At this time of year, herbaceous perennials (flowering plants that die back in winter and return the following year) are often starting to look worse for wear. Many of them will have already flowered and, while they may still be producing flowers, they aren’t looking at their best.
To encourage roses to keep flowering remove spent flowerheads using secateurs. Make the cut below the dead flowerhead, just above a leaf or bud. If you have large rose plants you will need to do this every couple of days to get the best out of them.
Hardy geraniums that have already flowered can be cut right back to just above ground level. This will encourage a new flush of fresh leaves and, if you’re lucky, a second round of flowers.
Cut back dead foliage and flower stems from spring-flowering plants to make your borders look tidier.
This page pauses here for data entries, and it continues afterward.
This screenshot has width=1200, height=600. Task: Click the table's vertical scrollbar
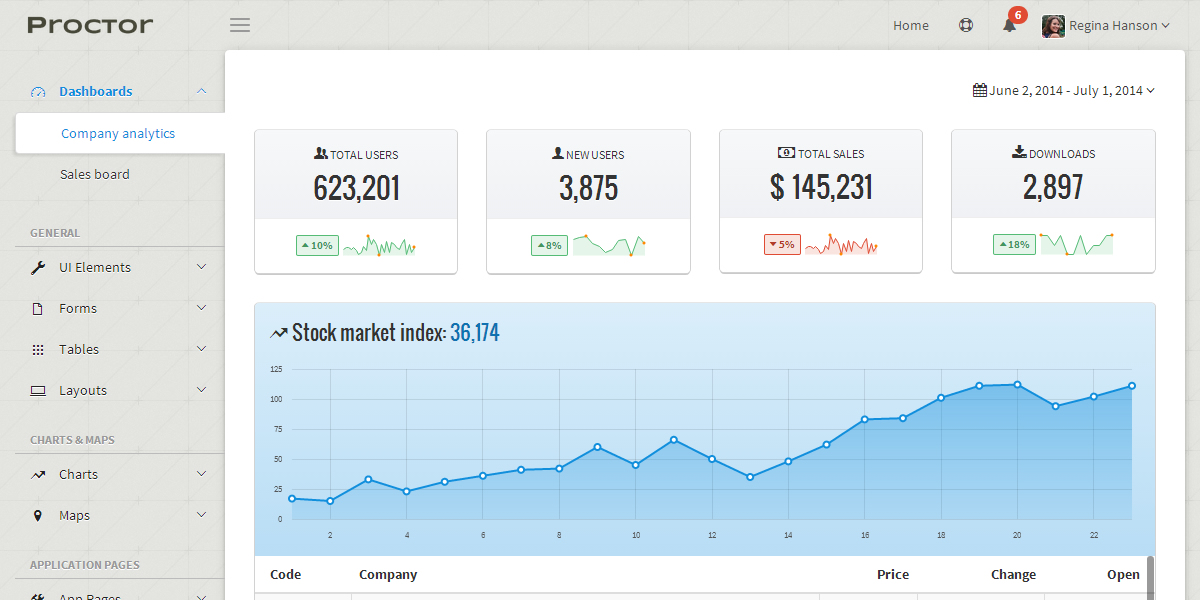[x=1150, y=576]
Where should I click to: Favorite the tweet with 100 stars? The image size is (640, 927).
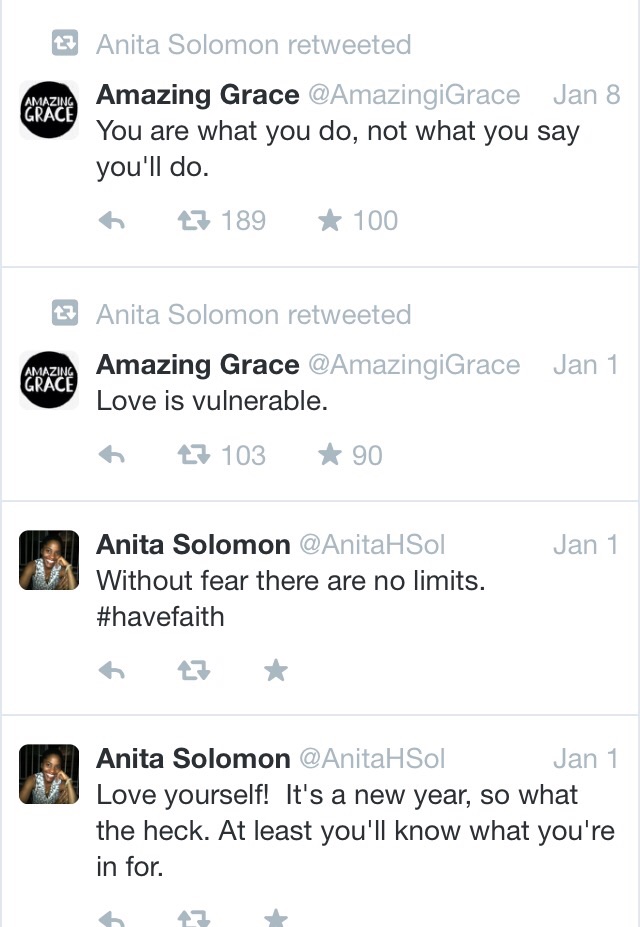(330, 221)
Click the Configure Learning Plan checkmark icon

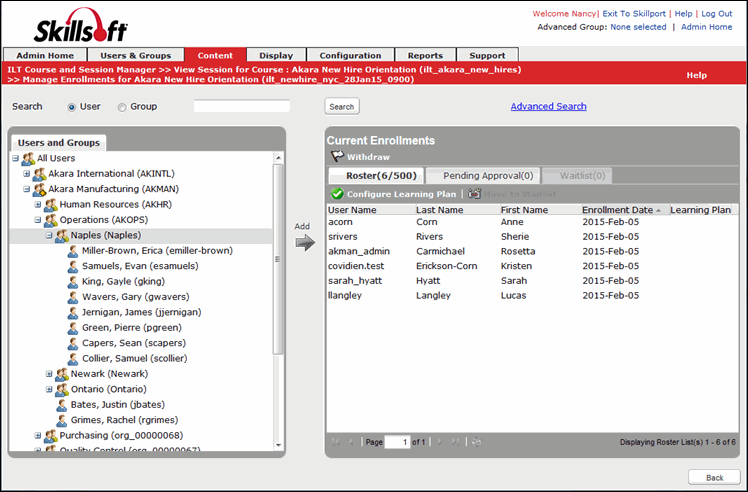(337, 193)
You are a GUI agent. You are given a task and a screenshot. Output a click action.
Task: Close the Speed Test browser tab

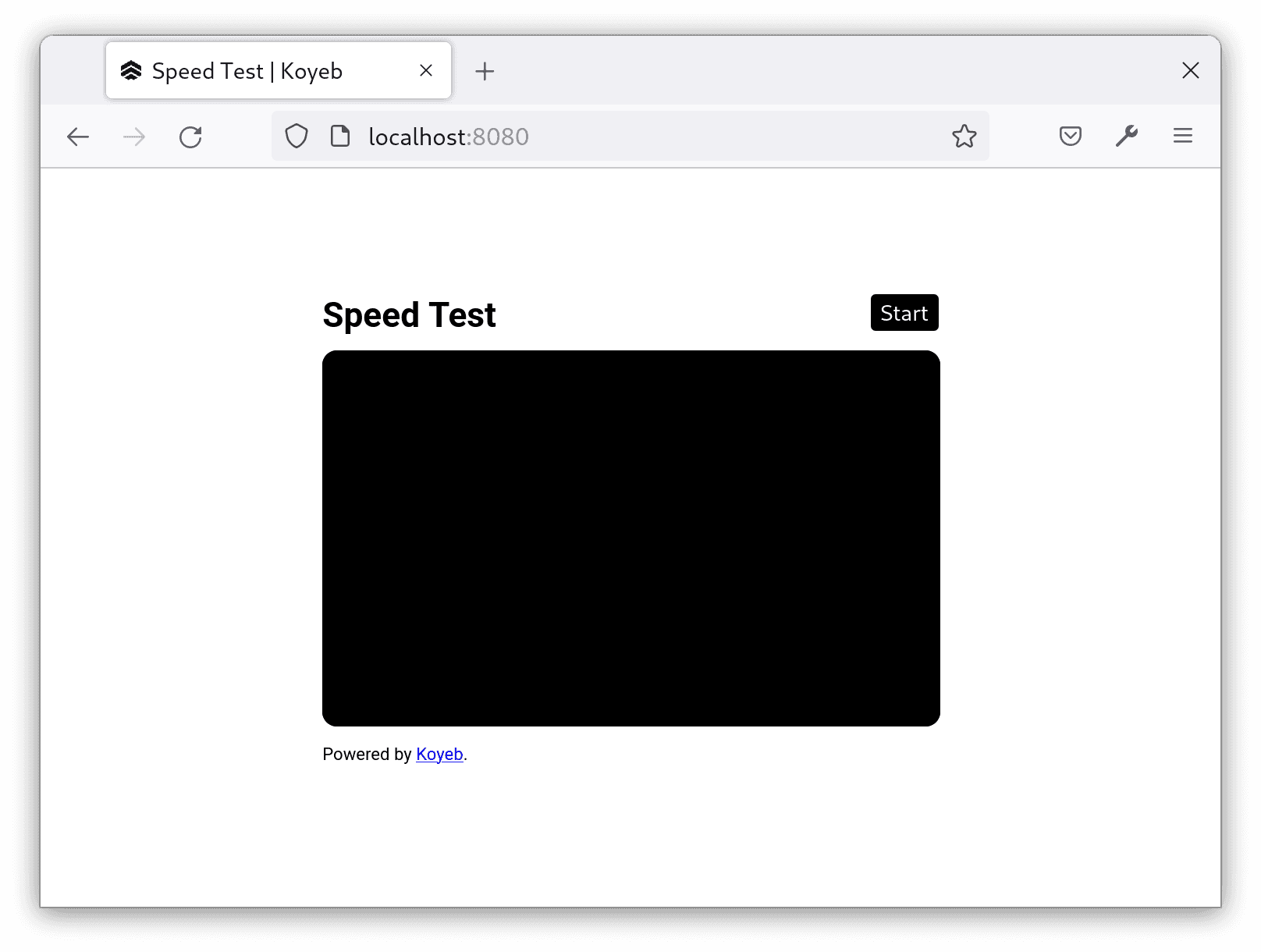pos(426,71)
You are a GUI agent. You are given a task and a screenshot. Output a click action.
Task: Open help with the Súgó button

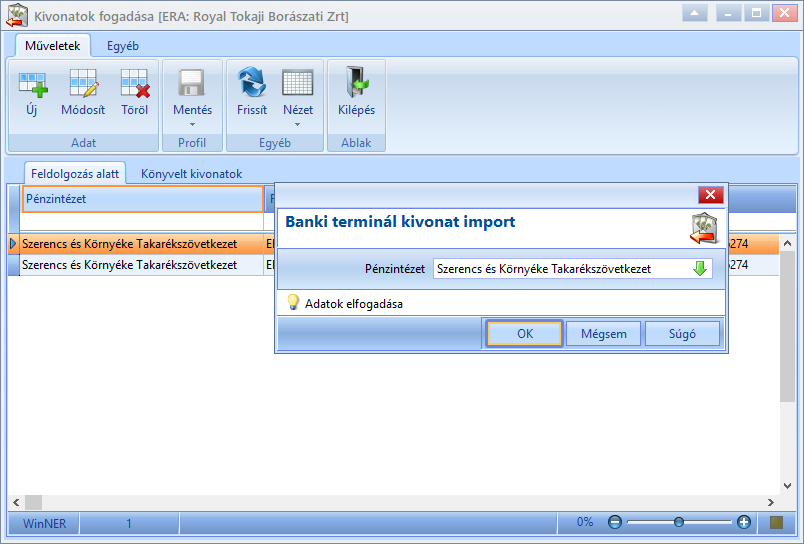682,334
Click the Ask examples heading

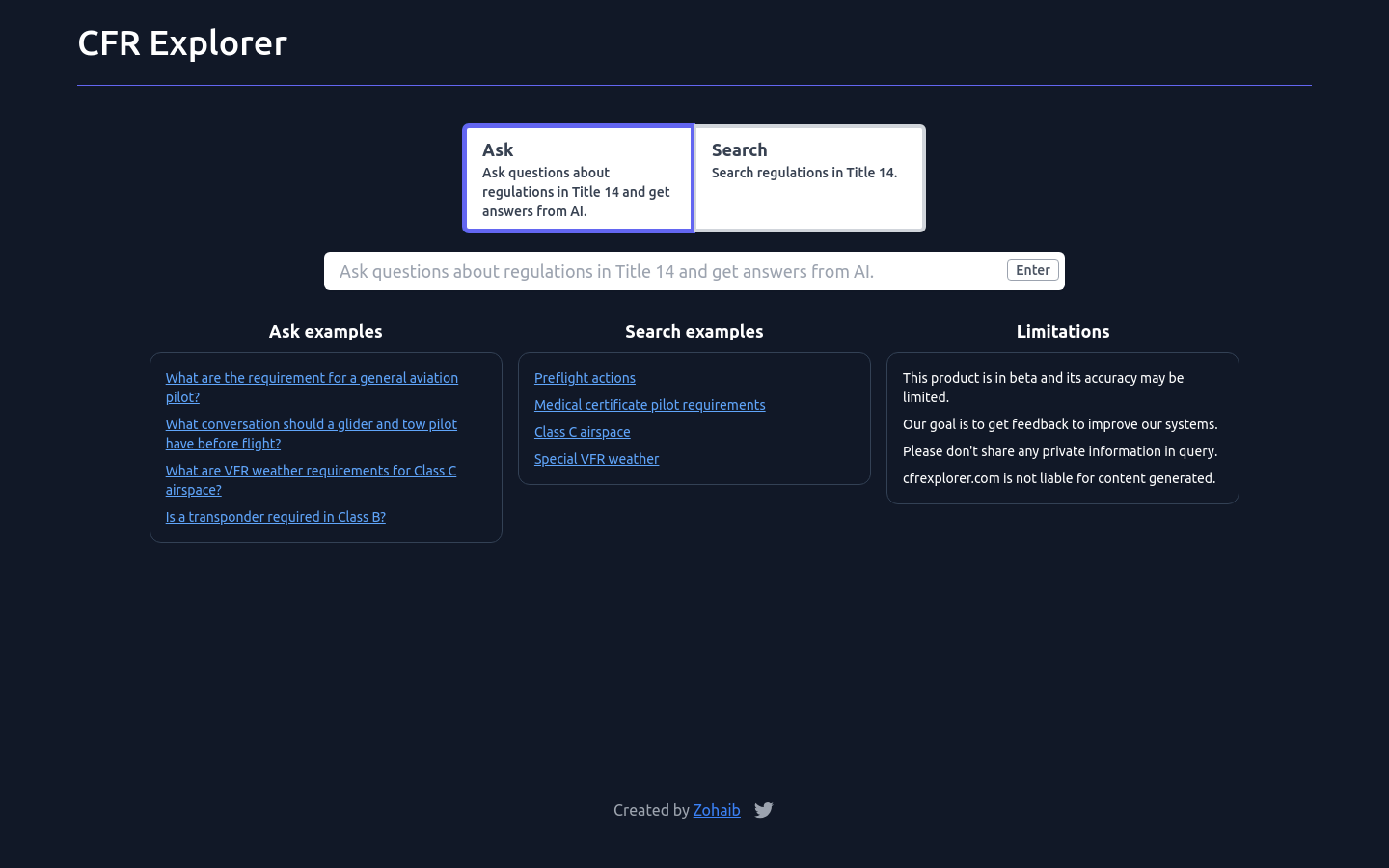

Tall plants will also need staking if you haven’t already done it. You don’t need to buy expensive metal stakes; twigs from birch or other trees can be pushed into the ground and create a more natural plant support which will soon be hidden by foliage.
If you find that by July all your plants have finished flowering and you want to extend the flowering period of the border, there are some lovely late-flowering perennials that will take you through into autumn. Why not try asters, sedum, rudbeckia or phlox?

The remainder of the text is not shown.